▶ **What is asked**
Copy the listing below word for word, leaving out the pictures.

▶ **Material**
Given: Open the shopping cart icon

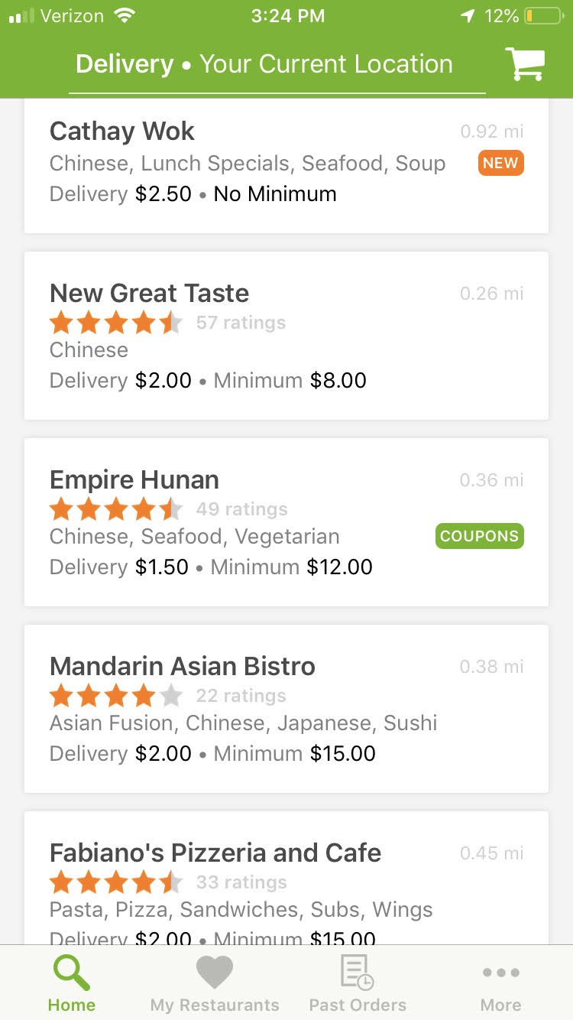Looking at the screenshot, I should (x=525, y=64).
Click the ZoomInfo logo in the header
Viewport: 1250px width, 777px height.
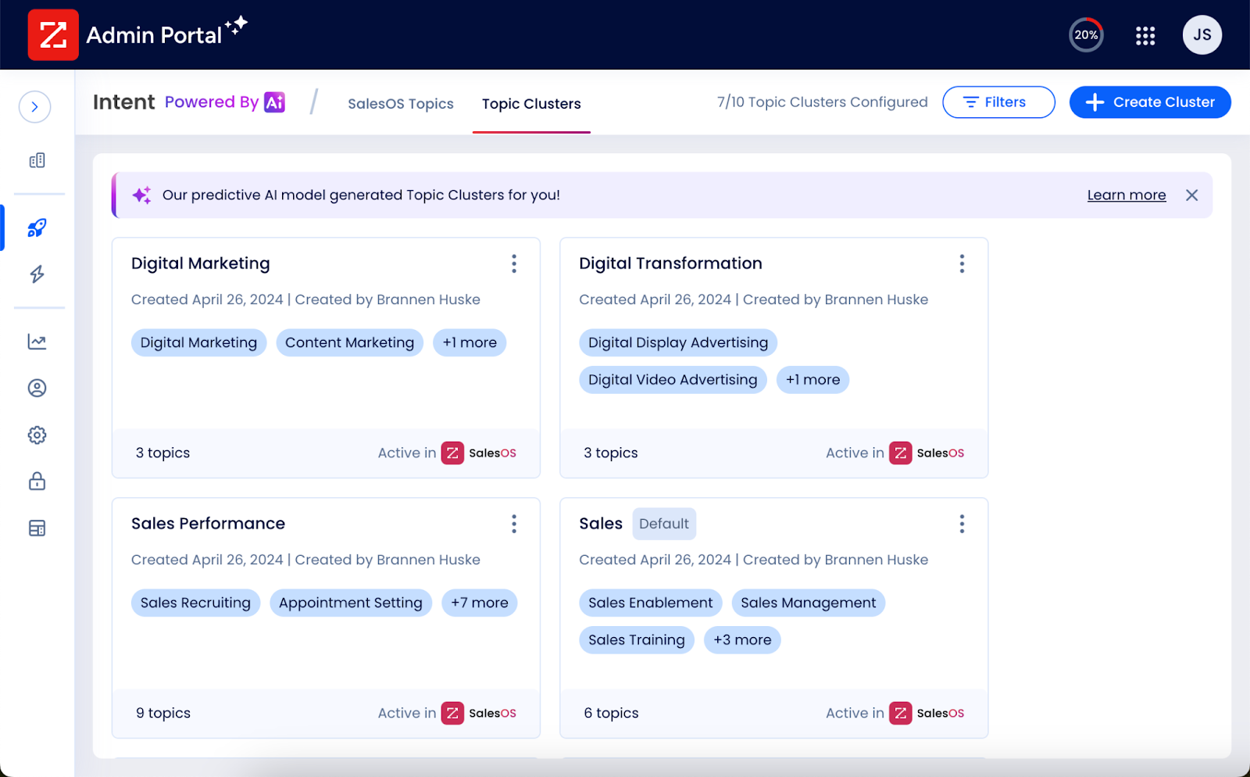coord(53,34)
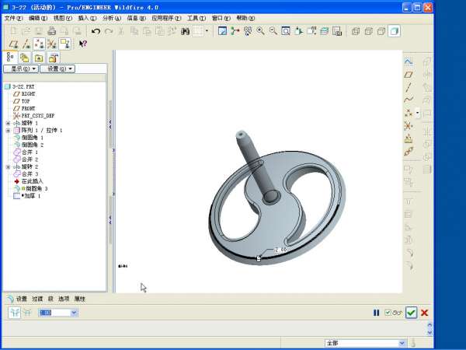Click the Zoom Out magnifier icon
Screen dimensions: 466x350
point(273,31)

▶ **Worked solution**
Given: Open the shopping cart icon

Looking at the screenshot, I should (x=525, y=64).
Click the ZoomInfo logo in the header
Viewport: 1250px width, 777px height.
coord(53,34)
Click the Zoom Out magnifier icon
Screen dimensions: 466x350
point(273,31)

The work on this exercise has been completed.